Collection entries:
------------
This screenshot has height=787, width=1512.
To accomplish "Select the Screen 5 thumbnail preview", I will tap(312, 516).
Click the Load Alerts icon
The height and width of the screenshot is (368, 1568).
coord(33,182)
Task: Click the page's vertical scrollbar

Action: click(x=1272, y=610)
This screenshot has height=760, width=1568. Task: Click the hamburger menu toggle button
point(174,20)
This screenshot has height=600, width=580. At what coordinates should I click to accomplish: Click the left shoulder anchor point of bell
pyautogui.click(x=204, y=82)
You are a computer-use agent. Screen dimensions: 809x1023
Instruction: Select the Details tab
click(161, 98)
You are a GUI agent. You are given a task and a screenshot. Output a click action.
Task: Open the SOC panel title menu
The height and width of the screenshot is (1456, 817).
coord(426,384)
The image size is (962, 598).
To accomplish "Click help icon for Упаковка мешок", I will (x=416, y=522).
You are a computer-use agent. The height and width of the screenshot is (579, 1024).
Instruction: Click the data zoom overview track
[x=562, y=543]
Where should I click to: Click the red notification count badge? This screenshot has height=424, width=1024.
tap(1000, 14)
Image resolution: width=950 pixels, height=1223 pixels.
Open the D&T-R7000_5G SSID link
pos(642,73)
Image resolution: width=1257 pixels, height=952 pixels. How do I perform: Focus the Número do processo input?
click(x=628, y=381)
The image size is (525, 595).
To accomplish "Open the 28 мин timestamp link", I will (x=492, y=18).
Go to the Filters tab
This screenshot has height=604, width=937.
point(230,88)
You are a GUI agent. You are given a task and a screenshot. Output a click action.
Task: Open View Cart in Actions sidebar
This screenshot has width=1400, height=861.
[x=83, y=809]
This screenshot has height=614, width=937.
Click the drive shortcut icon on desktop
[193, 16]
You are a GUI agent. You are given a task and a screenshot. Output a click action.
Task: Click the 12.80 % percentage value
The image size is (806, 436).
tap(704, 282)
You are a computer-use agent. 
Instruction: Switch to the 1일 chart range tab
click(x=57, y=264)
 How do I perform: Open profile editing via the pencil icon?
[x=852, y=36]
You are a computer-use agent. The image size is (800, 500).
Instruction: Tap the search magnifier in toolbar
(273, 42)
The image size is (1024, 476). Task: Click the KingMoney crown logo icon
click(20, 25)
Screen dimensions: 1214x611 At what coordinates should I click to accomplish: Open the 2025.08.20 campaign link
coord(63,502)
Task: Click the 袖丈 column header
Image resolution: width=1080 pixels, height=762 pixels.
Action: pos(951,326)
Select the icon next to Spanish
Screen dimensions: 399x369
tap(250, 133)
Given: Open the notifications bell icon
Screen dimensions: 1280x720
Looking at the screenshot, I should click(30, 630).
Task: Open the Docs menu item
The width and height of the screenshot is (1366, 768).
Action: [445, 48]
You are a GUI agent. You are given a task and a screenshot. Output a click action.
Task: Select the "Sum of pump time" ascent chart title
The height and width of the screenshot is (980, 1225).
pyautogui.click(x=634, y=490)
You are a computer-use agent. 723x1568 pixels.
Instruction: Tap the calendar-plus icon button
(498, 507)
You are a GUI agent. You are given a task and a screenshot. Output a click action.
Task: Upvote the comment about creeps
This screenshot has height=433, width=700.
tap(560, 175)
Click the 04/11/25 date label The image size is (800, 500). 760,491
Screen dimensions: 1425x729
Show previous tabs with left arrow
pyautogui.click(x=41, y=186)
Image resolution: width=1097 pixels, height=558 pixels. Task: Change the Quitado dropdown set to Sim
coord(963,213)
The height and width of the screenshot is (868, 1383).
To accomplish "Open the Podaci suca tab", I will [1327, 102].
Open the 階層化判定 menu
------------
WHAT NEEDS TO BE DONE:
Could you write out, exactly, each line of the data above from the one containing "The height and width of the screenshot is (980, 1225)." through the last, including both?

EXERCISE ANSWER:
The height and width of the screenshot is (980, 1225).
pyautogui.click(x=634, y=490)
You are a computer-use agent. 723x1568 pixels.
Instruction: Tap the calendar-plus icon button
(498, 507)
You are a GUI agent. You are given a task and a screenshot. Output a click action.
Task: Upvote the comment about creeps
This screenshot has height=433, width=700.
tap(560, 175)
Click the 04/11/25 date label The image size is (800, 500). 760,491
Screen dimensions: 1425x729
Show previous tabs with left arrow
pyautogui.click(x=41, y=186)
Image resolution: width=1097 pixels, height=558 pixels. Task: Change the Quitado dropdown set to Sim
coord(963,213)
The height and width of the screenshot is (868, 1383).
To accomplish "Open the Podaci suca tab", I will [1327, 102].
Open the 階層化判定 menu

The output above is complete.